Костюку стало жаль майора, но он знал его характер — тот сам не терпел жалости и к другим ее не проявлял — и потому сказал:

— Я видел вашего брата, когда он весной приезжал на заставу. В морской форме. Он ведь тоже пограничник. А почему вы не пошли на корабль?

— Засыпался на экзаменах…

— И что?

— Вернулся домой, а потом послал документы в пограничное училище. Там сдал экзамены хорошо. Оно даже и лучше — Игорь на море, а я на суше. Ну ладно, я пойду.

…Костюк долго сидел под густой елью. Закурил и, выпуская сизые колечки дыма, глядел на озеро, что блестело под косыми лучами солнца, а видел перед собой тихую речку, белый домик, кудрявый клен, что у крыльца…

«Ира небось сейчас на ферме, а Степа в детском садике», — подумал Василий.

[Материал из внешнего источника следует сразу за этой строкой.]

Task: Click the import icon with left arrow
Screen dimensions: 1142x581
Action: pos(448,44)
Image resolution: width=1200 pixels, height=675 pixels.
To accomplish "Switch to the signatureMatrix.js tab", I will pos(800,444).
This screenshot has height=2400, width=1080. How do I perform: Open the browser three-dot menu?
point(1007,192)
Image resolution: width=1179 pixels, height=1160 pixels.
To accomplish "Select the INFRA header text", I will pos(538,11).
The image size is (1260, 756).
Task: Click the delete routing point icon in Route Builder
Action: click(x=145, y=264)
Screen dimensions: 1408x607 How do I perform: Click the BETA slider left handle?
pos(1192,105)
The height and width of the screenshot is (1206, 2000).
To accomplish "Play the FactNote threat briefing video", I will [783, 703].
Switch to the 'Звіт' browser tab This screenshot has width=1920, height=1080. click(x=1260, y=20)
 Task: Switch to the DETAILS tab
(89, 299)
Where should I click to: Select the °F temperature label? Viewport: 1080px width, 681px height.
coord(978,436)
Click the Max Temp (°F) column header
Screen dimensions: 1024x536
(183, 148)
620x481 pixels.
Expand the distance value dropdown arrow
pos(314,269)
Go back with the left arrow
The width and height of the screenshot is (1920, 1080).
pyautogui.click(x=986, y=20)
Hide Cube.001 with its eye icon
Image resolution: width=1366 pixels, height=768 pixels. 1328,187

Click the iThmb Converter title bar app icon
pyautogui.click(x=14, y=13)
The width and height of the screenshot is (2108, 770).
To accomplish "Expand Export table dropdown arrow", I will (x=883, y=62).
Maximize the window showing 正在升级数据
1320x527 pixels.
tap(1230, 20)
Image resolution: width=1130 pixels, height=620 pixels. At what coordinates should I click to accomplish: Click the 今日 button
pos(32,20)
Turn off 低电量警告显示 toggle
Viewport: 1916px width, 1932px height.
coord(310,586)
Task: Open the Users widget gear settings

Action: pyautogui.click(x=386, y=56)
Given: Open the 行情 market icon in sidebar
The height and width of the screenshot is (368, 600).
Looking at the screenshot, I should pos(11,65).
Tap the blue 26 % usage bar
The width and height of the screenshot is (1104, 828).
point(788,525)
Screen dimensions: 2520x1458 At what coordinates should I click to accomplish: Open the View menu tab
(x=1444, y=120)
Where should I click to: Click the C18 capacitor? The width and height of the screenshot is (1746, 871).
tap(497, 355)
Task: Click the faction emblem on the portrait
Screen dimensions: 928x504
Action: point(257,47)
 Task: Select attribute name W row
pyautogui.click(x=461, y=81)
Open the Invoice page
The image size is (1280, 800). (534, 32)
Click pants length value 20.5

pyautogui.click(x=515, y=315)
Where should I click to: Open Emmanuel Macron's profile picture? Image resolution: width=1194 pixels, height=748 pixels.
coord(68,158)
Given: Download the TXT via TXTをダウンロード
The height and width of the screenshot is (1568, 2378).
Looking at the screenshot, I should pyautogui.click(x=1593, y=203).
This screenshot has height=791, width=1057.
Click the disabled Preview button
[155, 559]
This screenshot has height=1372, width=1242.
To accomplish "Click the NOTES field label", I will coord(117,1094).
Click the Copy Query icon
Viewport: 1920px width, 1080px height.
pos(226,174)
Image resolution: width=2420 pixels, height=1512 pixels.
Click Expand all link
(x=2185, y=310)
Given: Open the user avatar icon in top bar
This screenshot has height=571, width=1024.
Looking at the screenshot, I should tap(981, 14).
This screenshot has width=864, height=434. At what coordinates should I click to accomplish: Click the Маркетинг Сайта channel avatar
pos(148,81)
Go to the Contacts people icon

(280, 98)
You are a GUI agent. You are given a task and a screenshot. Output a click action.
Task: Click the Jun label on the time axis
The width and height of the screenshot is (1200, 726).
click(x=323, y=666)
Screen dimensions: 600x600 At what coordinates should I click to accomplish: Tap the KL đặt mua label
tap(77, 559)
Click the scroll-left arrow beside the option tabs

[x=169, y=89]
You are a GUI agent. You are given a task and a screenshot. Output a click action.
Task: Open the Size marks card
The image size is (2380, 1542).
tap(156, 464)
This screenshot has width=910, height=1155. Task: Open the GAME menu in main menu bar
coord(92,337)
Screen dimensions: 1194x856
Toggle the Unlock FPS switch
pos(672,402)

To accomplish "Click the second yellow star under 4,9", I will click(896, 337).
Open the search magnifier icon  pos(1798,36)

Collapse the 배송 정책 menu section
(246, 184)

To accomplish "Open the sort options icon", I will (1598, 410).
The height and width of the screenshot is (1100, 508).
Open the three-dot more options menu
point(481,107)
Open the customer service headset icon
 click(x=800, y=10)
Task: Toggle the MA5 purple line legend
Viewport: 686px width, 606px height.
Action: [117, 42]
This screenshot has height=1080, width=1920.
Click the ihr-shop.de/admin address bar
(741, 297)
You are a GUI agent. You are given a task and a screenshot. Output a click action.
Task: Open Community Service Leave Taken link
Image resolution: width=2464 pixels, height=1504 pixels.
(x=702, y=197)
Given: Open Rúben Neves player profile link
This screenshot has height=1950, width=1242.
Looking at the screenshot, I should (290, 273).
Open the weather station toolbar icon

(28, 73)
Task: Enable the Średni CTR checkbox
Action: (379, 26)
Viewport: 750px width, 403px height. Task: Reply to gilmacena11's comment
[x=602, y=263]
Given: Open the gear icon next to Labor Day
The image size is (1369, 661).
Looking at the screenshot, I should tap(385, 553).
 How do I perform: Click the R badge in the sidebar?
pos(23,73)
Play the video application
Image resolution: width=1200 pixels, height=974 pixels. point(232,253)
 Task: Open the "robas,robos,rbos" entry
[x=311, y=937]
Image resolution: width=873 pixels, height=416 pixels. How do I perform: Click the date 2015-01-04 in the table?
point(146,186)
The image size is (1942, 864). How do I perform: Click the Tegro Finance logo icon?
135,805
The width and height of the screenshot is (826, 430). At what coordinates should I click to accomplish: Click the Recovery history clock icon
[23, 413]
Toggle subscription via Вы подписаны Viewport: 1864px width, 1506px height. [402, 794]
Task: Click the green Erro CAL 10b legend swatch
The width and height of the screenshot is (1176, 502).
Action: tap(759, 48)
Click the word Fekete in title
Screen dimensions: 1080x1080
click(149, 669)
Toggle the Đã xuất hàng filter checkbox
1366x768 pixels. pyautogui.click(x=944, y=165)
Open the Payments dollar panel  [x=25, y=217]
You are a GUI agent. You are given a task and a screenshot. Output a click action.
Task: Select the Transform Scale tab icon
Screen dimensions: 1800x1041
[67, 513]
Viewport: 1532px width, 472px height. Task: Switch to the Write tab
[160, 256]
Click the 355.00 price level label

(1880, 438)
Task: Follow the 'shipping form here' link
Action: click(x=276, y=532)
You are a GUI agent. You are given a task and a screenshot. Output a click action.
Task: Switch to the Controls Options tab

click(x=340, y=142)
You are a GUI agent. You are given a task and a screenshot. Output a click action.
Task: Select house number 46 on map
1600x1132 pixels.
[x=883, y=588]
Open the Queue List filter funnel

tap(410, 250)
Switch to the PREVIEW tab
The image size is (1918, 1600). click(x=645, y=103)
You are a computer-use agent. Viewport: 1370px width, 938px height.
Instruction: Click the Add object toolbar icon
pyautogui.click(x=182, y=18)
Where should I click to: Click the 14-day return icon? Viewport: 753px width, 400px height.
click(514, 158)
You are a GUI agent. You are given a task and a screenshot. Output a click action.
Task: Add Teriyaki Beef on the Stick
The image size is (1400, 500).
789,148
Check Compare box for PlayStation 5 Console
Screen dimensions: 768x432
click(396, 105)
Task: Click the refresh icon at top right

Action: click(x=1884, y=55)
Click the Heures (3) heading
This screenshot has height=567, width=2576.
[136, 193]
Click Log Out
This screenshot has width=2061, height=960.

Он грустил. Порой его брала такая тоска по родному дому, по семье, что и заглушить ее сил не хватало. Спит и видит во сне Ирину. Как-то в дозоре подошел к речке, посмотрел в черно-голубую воду и увидел лицо жены.

«И чего ты раскис? — уколол он себя. — Не у тебя одного жена осталась в родных краях, но ребята умеют одолевать тоску, прятать ее. А ты?.. Негоже так. Что скажет майор, если заметит? Эх, коммунист Костюк, нет в тебе, голубчик, терпения. На границу ведь сам попросился, значит, все, что тут есть и чем ты живешь, — все твое и за все ты в ответе…»

Он достал письмо жены, полученное месяц назад, и стал перечитывать.

«Вася, Степа подрос, — писала Ира. — Он как ручеек набирается сил. Вчера ходили с ним на речку. Лезет на глубину, а я не пускаю, сам знаешь, родники на глубине, еще застудится или судорогой ноги сведет, а он злится: «Вот я пожалуюсь папке, как он приедет!..» Ну а у тебя как дела, Васек? Очень по тебе скучаю, улыбку твою не могу вспомнить. Уже год, как ты уехал. А мне кажется, что прошла целая вечность. Так, видно, бывает со всеми, кто крепко любит. И я тебя так люблю… Только не думай, что слезы лью. Твое дело на границе серьезное, и я, и сын наш, и мать, и отец, и все наше село за твоей спиной, велика ответственность твоя как солдата границы, велики обязанности, негоже мне отвлекать тебя от них бабскими делами. Сынок то и дело спрашивает о тебе. Вчера поздно вернулась с фермы, бабушка как раз кормила его. Увидел меня, вскочил со стула и бегом ко мне. В глазенках искорки горят, щечки зарумянились. Щебечет: «А я телевизор смотрел. В лесу пограничники шпиёна поймали. А мой папка тоже шпиёнов ловит, да?»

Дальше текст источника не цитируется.